When my parents went out to their parties and bars, they left my sister & me with the neighbors next door. What an irony; babysitters! As if, they were ever really paying attention or taking care of us when they were home. Anyway, I am sure you know what I am about to say. Yep, this couple had their way with us and it was not just once. Not only was I molested, I had to watch my little sister being…I cannot even say it.

 

These creeps were complete perverts but of course, in an all American & religious disguise. I wanted to kill them but my rage scared me so much that I kept dead quiet. Really, there was no one to tell, no one to turn to. Talk to my father, yeah right. I could not burden my Mom; she had too many problems of her own and was way too fragile.

 

A big part of me thought it was my fault and I was really guilty for not protecting my sister. Something must have been wrong with me. Why didn’t I do something? Why did they pick us? I felt so humiliated and ashamed; just damaged goods to be thrown in the trash. That’s what I was.

 

I began drinking and smoking pot almost daily. Eventually, I tried the Cocaine that was always around on the weekends and of course, I liked that too.

 

With all these bottled up feelings and the way I felt about myself, I just became increasingly depressed and more and more involved with drugs and alcohol. I had terrible relationships with girls because I acted out all my anger and negativity at them.

 

All of this personal trauma and drug use has led to serious Depression. I mean the kind where you do not want to get out of bed, don’t show up for things and you want to die. I actually had plans worked out in my mind.

 

It is such a vicious cycle and one that has been hard to break. It is not like a linear thing where you cut to the bottom line and get rid of that one problem.
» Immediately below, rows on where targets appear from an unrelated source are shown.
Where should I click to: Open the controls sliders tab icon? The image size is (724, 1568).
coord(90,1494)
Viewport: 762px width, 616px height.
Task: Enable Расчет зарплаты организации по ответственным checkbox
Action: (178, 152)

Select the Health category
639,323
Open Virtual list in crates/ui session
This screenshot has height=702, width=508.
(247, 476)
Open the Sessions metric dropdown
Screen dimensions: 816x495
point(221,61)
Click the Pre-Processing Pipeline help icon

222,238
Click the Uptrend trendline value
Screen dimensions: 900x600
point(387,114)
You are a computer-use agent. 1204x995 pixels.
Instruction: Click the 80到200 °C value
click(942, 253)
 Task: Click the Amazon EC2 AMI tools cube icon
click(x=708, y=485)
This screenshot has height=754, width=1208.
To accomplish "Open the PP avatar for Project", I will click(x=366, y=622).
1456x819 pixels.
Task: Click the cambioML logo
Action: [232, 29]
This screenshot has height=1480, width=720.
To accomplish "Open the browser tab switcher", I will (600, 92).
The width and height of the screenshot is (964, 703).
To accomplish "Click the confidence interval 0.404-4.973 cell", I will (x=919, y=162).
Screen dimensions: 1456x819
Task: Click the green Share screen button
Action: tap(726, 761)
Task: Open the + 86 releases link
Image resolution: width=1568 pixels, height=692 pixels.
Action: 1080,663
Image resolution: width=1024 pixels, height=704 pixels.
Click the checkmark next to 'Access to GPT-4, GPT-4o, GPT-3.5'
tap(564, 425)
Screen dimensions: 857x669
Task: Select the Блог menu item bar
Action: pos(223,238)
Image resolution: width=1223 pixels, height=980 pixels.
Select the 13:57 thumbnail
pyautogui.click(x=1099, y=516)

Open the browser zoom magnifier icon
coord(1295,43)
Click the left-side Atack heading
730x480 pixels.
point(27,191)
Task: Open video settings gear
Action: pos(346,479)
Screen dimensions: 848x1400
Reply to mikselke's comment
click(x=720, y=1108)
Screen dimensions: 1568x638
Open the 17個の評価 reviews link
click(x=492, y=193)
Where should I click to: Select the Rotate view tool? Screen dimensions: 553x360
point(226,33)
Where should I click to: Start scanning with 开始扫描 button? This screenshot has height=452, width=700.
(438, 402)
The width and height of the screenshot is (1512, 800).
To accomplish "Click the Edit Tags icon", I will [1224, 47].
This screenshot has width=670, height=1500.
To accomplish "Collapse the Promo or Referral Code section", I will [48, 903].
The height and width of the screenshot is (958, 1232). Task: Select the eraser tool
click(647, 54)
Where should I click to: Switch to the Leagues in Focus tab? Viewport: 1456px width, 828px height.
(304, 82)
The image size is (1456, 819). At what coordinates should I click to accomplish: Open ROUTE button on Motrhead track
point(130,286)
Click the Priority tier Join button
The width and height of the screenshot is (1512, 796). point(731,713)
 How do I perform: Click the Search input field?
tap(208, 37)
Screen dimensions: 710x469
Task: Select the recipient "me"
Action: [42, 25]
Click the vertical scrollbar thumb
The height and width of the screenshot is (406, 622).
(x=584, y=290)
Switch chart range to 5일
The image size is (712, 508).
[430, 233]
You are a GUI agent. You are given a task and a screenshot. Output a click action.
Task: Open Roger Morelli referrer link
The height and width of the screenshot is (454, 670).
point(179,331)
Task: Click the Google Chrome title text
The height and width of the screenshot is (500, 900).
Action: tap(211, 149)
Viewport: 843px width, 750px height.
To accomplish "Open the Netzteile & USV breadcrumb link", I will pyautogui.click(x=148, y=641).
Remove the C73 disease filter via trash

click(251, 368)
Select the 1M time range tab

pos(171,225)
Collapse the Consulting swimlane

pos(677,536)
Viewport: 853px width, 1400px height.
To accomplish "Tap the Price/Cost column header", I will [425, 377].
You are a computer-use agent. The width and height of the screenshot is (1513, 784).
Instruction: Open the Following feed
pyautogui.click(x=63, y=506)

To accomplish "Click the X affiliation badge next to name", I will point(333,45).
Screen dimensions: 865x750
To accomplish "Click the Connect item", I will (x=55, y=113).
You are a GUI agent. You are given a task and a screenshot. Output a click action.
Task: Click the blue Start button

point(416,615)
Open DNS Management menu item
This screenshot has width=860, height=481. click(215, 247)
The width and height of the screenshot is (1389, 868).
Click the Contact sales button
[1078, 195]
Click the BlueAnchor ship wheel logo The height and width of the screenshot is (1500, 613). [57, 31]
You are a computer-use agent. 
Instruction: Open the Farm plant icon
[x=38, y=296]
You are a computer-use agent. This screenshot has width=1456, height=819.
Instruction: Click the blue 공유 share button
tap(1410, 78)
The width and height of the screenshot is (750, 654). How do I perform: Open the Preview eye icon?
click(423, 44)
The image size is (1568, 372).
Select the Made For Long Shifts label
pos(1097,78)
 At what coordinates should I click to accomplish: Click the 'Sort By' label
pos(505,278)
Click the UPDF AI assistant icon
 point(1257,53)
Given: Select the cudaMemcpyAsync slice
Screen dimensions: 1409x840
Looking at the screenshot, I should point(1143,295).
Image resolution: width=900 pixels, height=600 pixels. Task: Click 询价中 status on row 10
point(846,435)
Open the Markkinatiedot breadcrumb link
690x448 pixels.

It all feeds upon itself and it is very complex.

 

My best advice would be “stay as far away from drugs and drinking as you can.” And if you have horrible things happen to you like I did, go find someone to talk to, fast! There are people who care. I know that now.

 

Dr. Barge helped me get into a treatment center and I am doing much better. I see her a couple times a week and we usually connect by phone once or twice as well.

 

It has taken me a while to trust Dr. Barge but even when the fear and distrust comes back, I see it in her eyes, I feel it. She really cares.

 

Also, she knows the secret, the first one I ever told. I still hate the thought of it all and I get flashbacks but it doesn’t seem so big anymore. I also no longer believe that it’s my fault.

 

I just have to work at staying away from the first drink or drug use, and keep talking about what is going on inside of me. It is hard and I have a long way to go but I am doing better than I ever thought possible and I know I don’t have to do it alone.

 

NOTE: Patient stories are real life stories. The identities are disguised and sometimes, a composite to protect patients. No identity should be assumed with any of these stories.